Work instructions: Beneath this task is a listing. State how many of its lines include the string "computer", giving nothing but the number.

Source material:
• • • •
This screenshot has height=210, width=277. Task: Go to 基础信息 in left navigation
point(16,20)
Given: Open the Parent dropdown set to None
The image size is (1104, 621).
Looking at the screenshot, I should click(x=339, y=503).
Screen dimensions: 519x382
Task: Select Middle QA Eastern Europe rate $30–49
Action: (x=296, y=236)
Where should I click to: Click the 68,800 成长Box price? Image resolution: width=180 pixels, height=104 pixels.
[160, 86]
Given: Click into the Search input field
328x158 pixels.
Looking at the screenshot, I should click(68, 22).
• • • •
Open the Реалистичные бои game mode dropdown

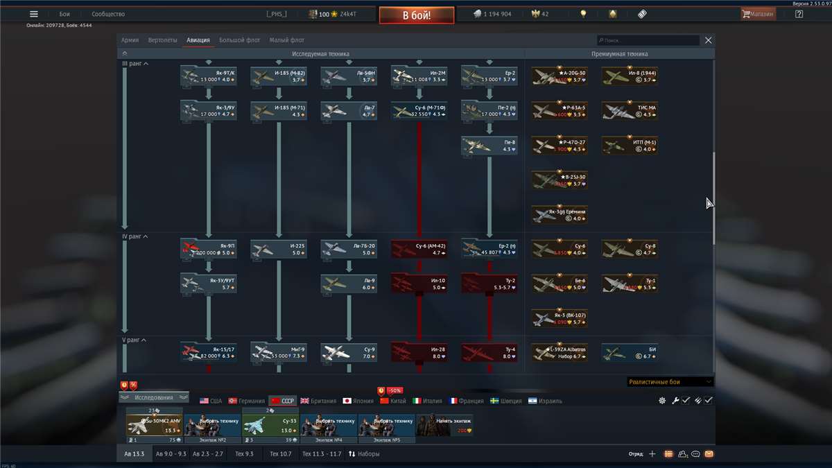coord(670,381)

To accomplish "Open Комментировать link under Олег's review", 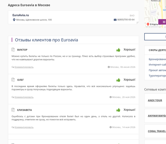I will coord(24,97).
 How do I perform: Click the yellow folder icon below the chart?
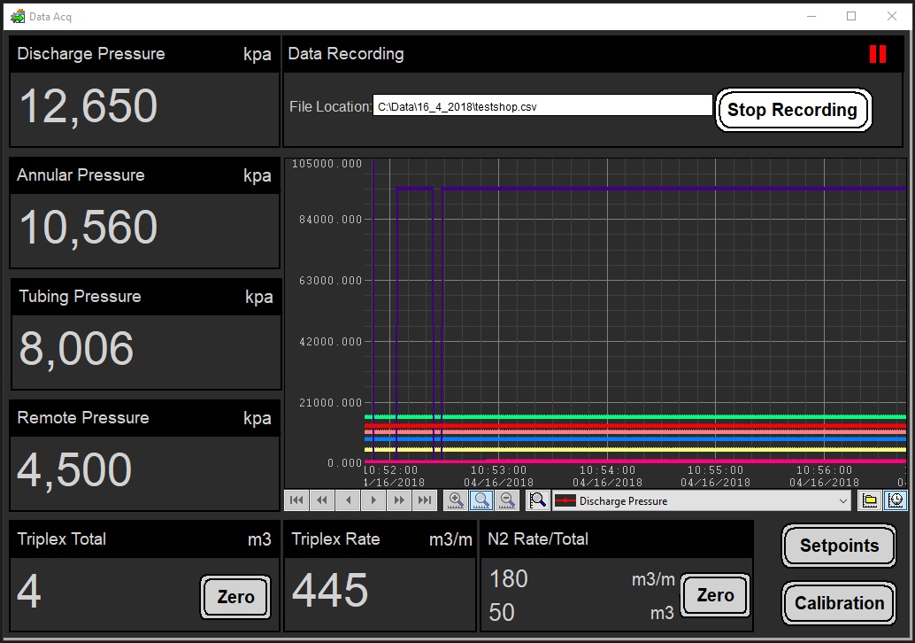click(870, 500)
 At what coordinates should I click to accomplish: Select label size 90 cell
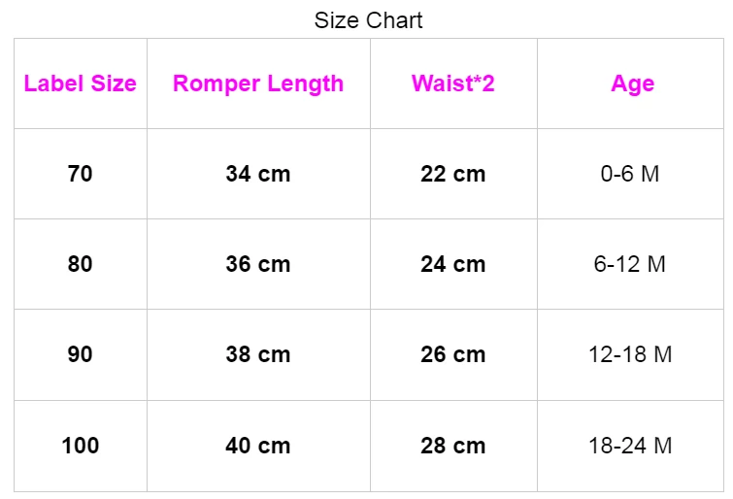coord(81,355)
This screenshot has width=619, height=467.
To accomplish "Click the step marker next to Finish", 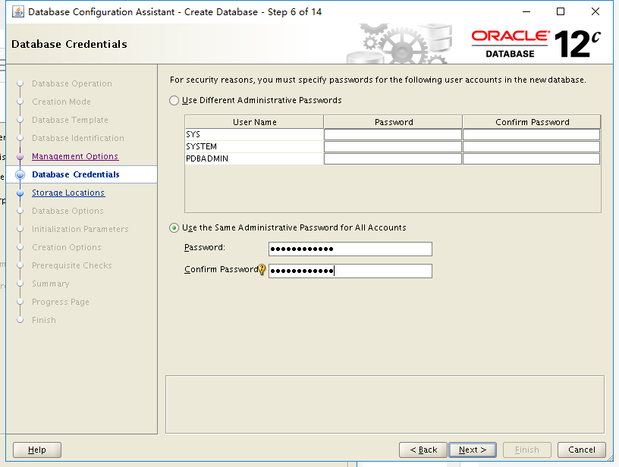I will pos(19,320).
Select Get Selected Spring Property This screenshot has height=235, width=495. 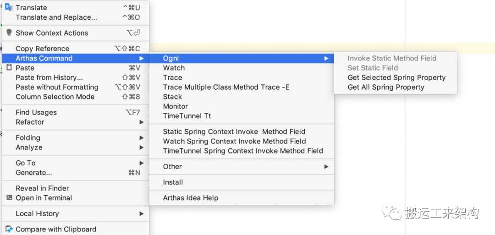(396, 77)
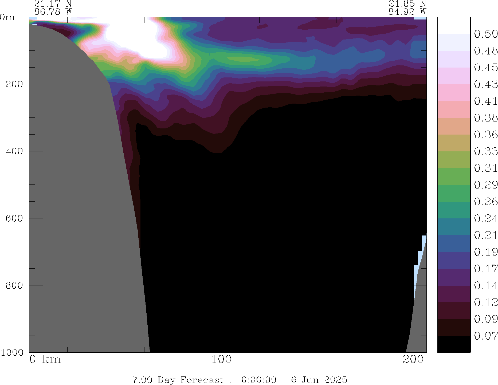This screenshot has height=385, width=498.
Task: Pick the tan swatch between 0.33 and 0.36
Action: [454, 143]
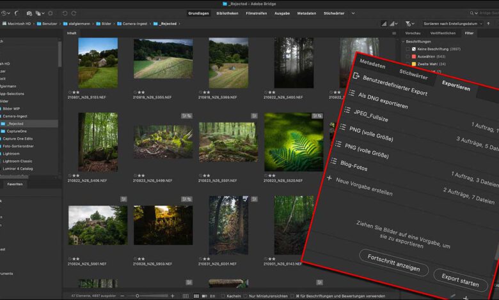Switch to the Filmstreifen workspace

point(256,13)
• • • •
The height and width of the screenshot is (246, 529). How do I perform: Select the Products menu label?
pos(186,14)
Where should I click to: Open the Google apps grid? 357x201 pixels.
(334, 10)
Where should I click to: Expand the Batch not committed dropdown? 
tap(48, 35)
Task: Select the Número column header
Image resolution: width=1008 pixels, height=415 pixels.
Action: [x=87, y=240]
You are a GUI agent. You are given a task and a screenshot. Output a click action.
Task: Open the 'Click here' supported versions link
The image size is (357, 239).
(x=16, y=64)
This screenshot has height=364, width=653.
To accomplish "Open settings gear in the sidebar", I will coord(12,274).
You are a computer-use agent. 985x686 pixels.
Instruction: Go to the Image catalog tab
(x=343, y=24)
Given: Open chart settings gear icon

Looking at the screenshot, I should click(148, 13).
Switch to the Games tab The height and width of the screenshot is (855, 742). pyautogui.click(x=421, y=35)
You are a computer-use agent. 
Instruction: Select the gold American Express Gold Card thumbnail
• • • •
Result for this task: 2